◆ Task to carry out: Copy out all of the entries, keeping every word the same.

◆ Provided information:
▬▬▬▬▬▬

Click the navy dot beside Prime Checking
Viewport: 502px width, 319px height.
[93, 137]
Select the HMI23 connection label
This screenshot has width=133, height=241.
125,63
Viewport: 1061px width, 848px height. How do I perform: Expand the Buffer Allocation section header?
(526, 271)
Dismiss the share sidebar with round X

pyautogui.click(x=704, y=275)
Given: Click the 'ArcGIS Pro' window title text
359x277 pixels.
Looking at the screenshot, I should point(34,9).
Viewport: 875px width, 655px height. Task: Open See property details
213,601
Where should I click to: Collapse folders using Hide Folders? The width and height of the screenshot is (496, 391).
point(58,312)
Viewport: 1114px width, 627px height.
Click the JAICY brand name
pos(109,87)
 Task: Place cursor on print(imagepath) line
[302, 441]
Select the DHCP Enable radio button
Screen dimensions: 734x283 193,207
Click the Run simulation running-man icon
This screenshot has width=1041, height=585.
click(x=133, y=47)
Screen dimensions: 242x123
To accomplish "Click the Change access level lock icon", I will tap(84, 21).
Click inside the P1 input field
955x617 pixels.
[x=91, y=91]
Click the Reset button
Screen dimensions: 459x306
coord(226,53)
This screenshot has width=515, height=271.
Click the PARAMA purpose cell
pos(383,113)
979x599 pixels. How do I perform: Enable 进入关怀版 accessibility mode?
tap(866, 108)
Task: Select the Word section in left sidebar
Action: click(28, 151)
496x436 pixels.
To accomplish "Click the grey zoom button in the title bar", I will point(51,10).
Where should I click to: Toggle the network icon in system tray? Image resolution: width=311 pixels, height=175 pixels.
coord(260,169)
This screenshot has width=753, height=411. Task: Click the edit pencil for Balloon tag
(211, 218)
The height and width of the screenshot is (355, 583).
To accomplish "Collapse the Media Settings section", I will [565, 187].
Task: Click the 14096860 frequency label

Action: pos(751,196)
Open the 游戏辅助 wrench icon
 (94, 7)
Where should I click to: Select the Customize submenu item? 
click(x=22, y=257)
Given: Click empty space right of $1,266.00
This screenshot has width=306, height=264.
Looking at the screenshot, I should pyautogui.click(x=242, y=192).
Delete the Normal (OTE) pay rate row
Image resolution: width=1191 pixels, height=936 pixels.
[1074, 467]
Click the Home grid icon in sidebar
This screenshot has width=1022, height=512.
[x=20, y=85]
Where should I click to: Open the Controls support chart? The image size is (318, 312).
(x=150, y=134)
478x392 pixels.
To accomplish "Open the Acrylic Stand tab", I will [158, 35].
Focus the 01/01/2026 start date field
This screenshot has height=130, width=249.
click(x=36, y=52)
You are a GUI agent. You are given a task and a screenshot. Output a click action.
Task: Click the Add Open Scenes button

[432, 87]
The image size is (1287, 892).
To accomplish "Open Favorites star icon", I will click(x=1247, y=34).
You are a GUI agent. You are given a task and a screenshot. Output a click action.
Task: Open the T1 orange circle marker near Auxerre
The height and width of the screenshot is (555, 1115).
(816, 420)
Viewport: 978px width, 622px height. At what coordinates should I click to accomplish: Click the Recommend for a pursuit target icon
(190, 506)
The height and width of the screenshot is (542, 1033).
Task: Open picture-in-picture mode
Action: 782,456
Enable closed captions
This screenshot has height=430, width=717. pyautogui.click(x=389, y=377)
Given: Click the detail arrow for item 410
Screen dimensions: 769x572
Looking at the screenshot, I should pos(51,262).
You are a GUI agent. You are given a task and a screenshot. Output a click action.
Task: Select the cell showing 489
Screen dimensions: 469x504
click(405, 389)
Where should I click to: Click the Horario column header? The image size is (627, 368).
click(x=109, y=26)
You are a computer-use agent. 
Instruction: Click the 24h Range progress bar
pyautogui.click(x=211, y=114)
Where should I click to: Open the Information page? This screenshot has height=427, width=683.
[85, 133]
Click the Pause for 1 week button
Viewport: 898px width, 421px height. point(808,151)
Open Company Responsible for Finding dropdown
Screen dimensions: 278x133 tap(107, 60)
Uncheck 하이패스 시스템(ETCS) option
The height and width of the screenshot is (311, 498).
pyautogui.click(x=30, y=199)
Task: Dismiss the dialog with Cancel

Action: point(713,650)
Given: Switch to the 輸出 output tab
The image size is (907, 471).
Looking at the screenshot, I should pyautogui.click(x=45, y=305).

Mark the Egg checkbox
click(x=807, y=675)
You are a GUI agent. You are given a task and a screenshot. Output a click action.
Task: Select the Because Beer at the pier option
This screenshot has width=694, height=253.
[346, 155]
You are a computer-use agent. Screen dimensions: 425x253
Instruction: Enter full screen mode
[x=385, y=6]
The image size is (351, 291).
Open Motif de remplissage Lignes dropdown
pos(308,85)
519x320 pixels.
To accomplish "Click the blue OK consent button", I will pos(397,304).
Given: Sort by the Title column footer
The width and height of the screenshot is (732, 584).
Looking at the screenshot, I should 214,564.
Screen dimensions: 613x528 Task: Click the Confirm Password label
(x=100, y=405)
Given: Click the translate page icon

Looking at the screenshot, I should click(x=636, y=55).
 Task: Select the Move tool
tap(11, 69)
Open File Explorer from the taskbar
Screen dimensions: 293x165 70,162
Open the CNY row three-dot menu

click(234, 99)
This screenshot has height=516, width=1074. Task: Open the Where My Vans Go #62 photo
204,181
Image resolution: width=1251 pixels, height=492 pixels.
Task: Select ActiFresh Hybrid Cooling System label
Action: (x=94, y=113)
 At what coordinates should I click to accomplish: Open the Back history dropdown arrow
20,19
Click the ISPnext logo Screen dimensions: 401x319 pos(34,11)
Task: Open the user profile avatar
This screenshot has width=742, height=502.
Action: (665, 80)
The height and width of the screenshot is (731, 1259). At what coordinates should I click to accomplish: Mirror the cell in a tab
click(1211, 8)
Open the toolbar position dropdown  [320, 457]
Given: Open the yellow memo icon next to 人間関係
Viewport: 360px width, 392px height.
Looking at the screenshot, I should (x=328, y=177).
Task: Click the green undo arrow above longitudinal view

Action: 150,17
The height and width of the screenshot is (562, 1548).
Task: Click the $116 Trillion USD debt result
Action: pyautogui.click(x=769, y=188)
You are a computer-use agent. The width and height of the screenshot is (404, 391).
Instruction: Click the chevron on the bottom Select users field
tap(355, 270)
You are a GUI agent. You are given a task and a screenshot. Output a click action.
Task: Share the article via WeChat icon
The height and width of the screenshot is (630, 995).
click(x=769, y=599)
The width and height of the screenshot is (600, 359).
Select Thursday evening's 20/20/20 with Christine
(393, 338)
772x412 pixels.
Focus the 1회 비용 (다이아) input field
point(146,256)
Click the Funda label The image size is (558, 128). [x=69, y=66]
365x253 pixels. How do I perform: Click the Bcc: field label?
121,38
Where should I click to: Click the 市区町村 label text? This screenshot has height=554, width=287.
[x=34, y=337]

▬▬▬▬▬▬

◆ Expected answer:
Click the navy dot beside Prime Checking
Viewport: 502px width, 319px height.
[93, 137]
Select the HMI23 connection label
This screenshot has width=133, height=241.
125,63
Viewport: 1061px width, 848px height. How do I perform: Expand the Buffer Allocation section header?
(526, 271)
Dismiss the share sidebar with round X

pyautogui.click(x=704, y=275)
Given: Click the 'ArcGIS Pro' window title text
359x277 pixels.
Looking at the screenshot, I should point(34,9).
Viewport: 875px width, 655px height. Task: Open See property details
213,601
Where should I click to: Collapse folders using Hide Folders? The width and height of the screenshot is (496, 391).
point(58,312)
Viewport: 1114px width, 627px height.
Click the JAICY brand name
pos(109,87)
 Task: Place cursor on print(imagepath) line
[302, 441]
Select the DHCP Enable radio button
Screen dimensions: 734x283 193,207
Click the Run simulation running-man icon
This screenshot has width=1041, height=585.
click(x=133, y=47)
Screen dimensions: 242x123
To accomplish "Click the Change access level lock icon", I will tap(84, 21).
Click inside the P1 input field
955x617 pixels.
[x=91, y=91]
Click the Reset button
Screen dimensions: 459x306
coord(226,53)
This screenshot has width=515, height=271.
Click the PARAMA purpose cell
pos(383,113)
979x599 pixels. How do I perform: Enable 进入关怀版 accessibility mode?
tap(866, 108)
Task: Select the Word section in left sidebar
Action: click(28, 151)
496x436 pixels.
To accomplish "Click the grey zoom button in the title bar", I will point(51,10).
Where should I click to: Toggle the network icon in system tray? Image resolution: width=311 pixels, height=175 pixels.
coord(260,169)
This screenshot has width=753, height=411. Task: Click the edit pencil for Balloon tag
(211, 218)
The height and width of the screenshot is (355, 583).
To accomplish "Collapse the Media Settings section", I will [565, 187].
Task: Click the 14096860 frequency label

Action: pos(751,196)
Open the 游戏辅助 wrench icon
 (94, 7)
Where should I click to: Select the Customize submenu item? 
click(x=22, y=257)
Given: Click empty space right of $1,266.00
This screenshot has width=306, height=264.
Looking at the screenshot, I should pyautogui.click(x=242, y=192).
Delete the Normal (OTE) pay rate row
Image resolution: width=1191 pixels, height=936 pixels.
[1074, 467]
Click the Home grid icon in sidebar
This screenshot has width=1022, height=512.
[x=20, y=85]
Where should I click to: Open the Controls support chart? The image size is (318, 312).
(x=150, y=134)
478x392 pixels.
To accomplish "Open the Acrylic Stand tab", I will [158, 35].
Focus the 01/01/2026 start date field
This screenshot has height=130, width=249.
click(x=36, y=52)
You are a GUI agent. You are given a task and a screenshot. Output a click action.
Task: Click the Add Open Scenes button

[432, 87]
The image size is (1287, 892).
To accomplish "Open Favorites star icon", I will click(x=1247, y=34).
You are a GUI agent. You are given a task and a screenshot. Output a click action.
Task: Open the T1 orange circle marker near Auxerre
The height and width of the screenshot is (555, 1115).
(816, 420)
Viewport: 978px width, 622px height. At what coordinates should I click to accomplish: Click the Recommend for a pursuit target icon
(190, 506)
The height and width of the screenshot is (542, 1033).
Task: Open picture-in-picture mode
Action: 782,456
Enable closed captions
This screenshot has height=430, width=717. pyautogui.click(x=389, y=377)
Given: Click the detail arrow for item 410
Screen dimensions: 769x572
Looking at the screenshot, I should pos(51,262).
You are a GUI agent. You are given a task and a screenshot. Output a click action.
Task: Select the cell showing 489
Screen dimensions: 469x504
click(405, 389)
Where should I click to: Click the Horario column header? The image size is (627, 368).
click(x=109, y=26)
You are a computer-use agent. 
Instruction: Click the 24h Range progress bar
pyautogui.click(x=211, y=114)
Where should I click to: Open the Information page? This screenshot has height=427, width=683.
[85, 133]
Click the Pause for 1 week button
Viewport: 898px width, 421px height. point(808,151)
Open Company Responsible for Finding dropdown
Screen dimensions: 278x133 tap(107, 60)
Uncheck 하이패스 시스템(ETCS) option
The height and width of the screenshot is (311, 498).
pyautogui.click(x=30, y=199)
Task: Dismiss the dialog with Cancel

Action: point(713,650)
Given: Switch to the 輸出 output tab
The image size is (907, 471).
Looking at the screenshot, I should pyautogui.click(x=45, y=305).

Mark the Egg checkbox
click(x=807, y=675)
You are a GUI agent. You are given a task and a screenshot. Output a click action.
Task: Select the Because Beer at the pier option
This screenshot has width=694, height=253.
[346, 155]
You are a computer-use agent. Screen dimensions: 425x253
Instruction: Enter full screen mode
[x=385, y=6]
The image size is (351, 291).
Open Motif de remplissage Lignes dropdown
pos(308,85)
519x320 pixels.
To accomplish "Click the blue OK consent button", I will pos(397,304).
Given: Sort by the Title column footer
The width and height of the screenshot is (732, 584).
Looking at the screenshot, I should 214,564.
Screen dimensions: 613x528 Task: Click the Confirm Password label
(x=100, y=405)
Given: Click the translate page icon

Looking at the screenshot, I should click(x=636, y=55).
 Task: Select the Move tool
tap(11, 69)
Open File Explorer from the taskbar
Screen dimensions: 293x165 70,162
Open the CNY row three-dot menu

click(234, 99)
This screenshot has height=516, width=1074. Task: Open the Where My Vans Go #62 photo
204,181
Image resolution: width=1251 pixels, height=492 pixels.
Task: Select ActiFresh Hybrid Cooling System label
Action: (x=94, y=113)
 At what coordinates should I click to accomplish: Open the Back history dropdown arrow
20,19
Click the ISPnext logo Screen dimensions: 401x319 pos(34,11)
Task: Open the user profile avatar
This screenshot has width=742, height=502.
Action: (665, 80)
The height and width of the screenshot is (731, 1259). At what coordinates should I click to accomplish: Mirror the cell in a tab
click(1211, 8)
Open the toolbar position dropdown  [320, 457]
Given: Open the yellow memo icon next to 人間関係
Viewport: 360px width, 392px height.
Looking at the screenshot, I should (x=328, y=177).
Task: Click the green undo arrow above longitudinal view

Action: 150,17
The height and width of the screenshot is (562, 1548).
Task: Click the $116 Trillion USD debt result
Action: pyautogui.click(x=769, y=188)
You are a computer-use agent. The width and height of the screenshot is (404, 391).
Instruction: Click the chevron on the bottom Select users field
tap(355, 270)
You are a GUI agent. You are given a task and a screenshot. Output a click action.
Task: Share the article via WeChat icon
The height and width of the screenshot is (630, 995).
click(x=769, y=599)
The width and height of the screenshot is (600, 359).
Select Thursday evening's 20/20/20 with Christine
(393, 338)
772x412 pixels.
Focus the 1회 비용 (다이아) input field
point(146,256)
Click the Funda label The image size is (558, 128). [x=69, y=66]
365x253 pixels. How do I perform: Click the Bcc: field label?
121,38
Where should I click to: Click the 市区町村 label text? This screenshot has height=554, width=287.
[x=34, y=337]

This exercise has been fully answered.